____ EXTRAIT DES DONNÉES
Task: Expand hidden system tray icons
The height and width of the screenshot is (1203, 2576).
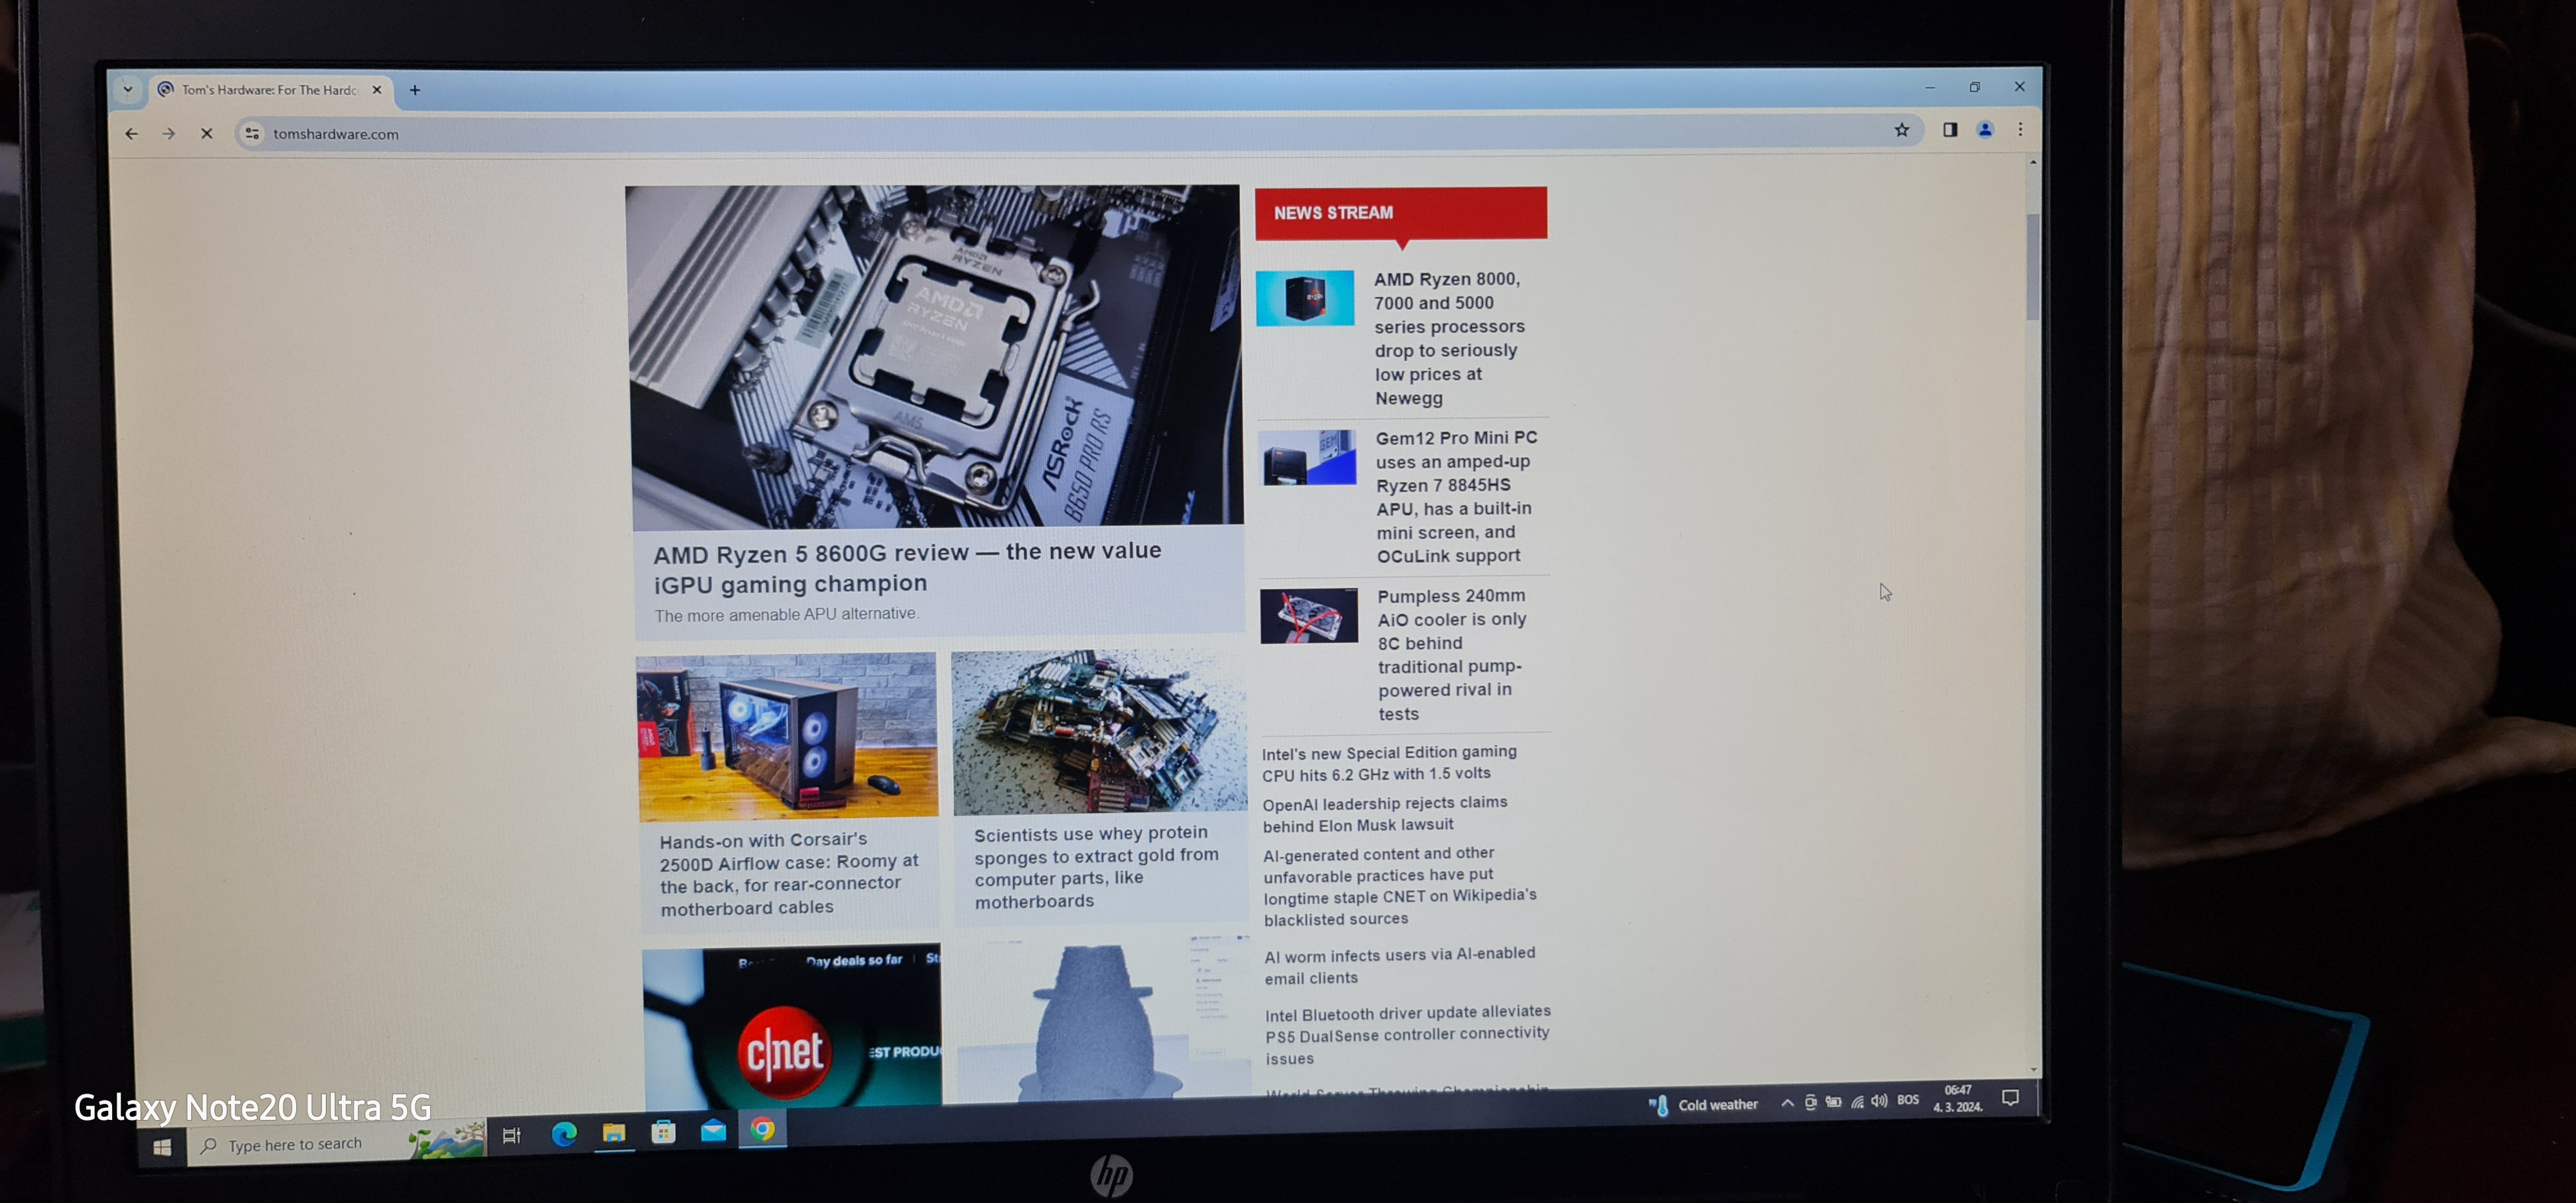Action: click(x=1787, y=1102)
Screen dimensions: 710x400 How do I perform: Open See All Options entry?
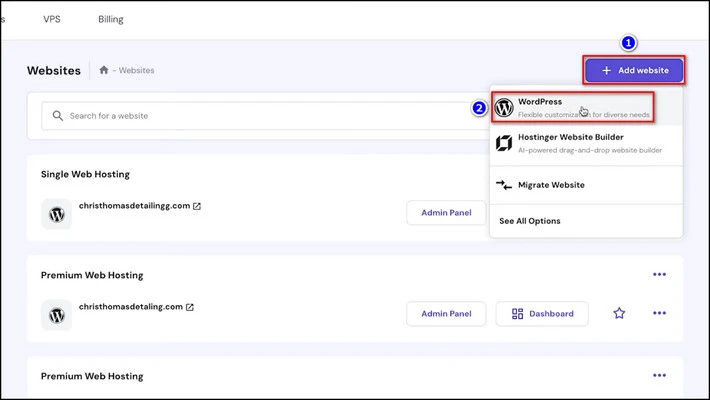pyautogui.click(x=530, y=221)
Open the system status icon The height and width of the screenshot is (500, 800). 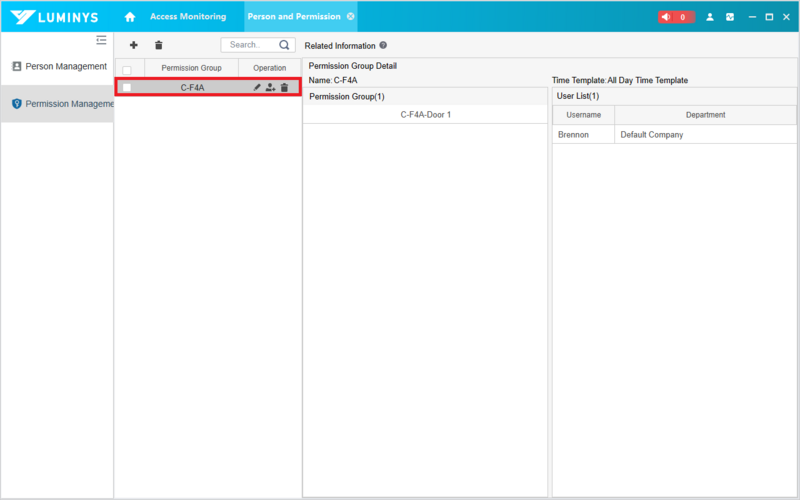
________
VOTRE TÂCHE — Recopiez telles quelles les lignes de tous les enregistrements ci-dessus, en omettant les images.

RÉPONSE ATTENDUE —
Task: Expand hidden system tray icons
The height and width of the screenshot is (1203, 2576).
Action: click(x=1787, y=1102)
Screen dimensions: 710x400 How do I perform: Open See All Options entry?
pyautogui.click(x=530, y=221)
Open the system status icon The height and width of the screenshot is (500, 800). 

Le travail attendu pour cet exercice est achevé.